- [PROBLEMS AND TASKS]:
A – Answer these questions about the passage on making real change below:
(i) What did the husband take the last drop of?
(ii) What does the passage say you need more than to make real change, besides trying harder?
(iii) What are you expecting change to happen without?
B – Reproduce the records that follow the passage below, line for line and without any change.

- [SOURCE PASSAGE]:
****************

Fast forward 45 seconds and OH MY GOD! You're late, can't find the littlest one's other shoe, did your husband really just take the last drop of COFFEE?!?!
Yell. Yell.
Snap. Snap.
Womp. Womp.
Isn't that just the worst? Not only are you pissed and irritable and all kinds of stabby, you're also SUPER bummed and disappointed with yourself. (Note: you can also insert 'eat all the candy' or 'scroll all the Facebook' or 'say yes to all the things' into this scenario).
What is my problem?!?! Why can't I get it together?!?!
The problem is that you need more than good intentions to make real change. You need more than trying harder, tightening up, giving yourself a good shame-beating for every failure.
Since you are such a thoughtful, enlightened, emotionally sensitive person, your problem has nothing to do with not knowing enough about what to do in the moment.
Your problem is that you're expecting change to happen without CREATING A CONTEXT that supports that change.

****************

- [RECORDS TO USE]:
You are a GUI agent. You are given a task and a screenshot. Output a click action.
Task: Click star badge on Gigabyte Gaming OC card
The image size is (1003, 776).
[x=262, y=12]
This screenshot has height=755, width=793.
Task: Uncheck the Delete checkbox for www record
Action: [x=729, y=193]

****************

- [CORRECT ANSWERS]:
A –
(i) Coffee.
(ii) Good intentions.
(iii) Creating a context that supports that change.

B –
You are a GUI agent. You are given a task and a screenshot. Output a click action.
Task: Click star badge on Gigabyte Gaming OC card
The image size is (1003, 776).
[x=262, y=12]
This screenshot has height=755, width=793.
Task: Uncheck the Delete checkbox for www record
Action: [x=729, y=193]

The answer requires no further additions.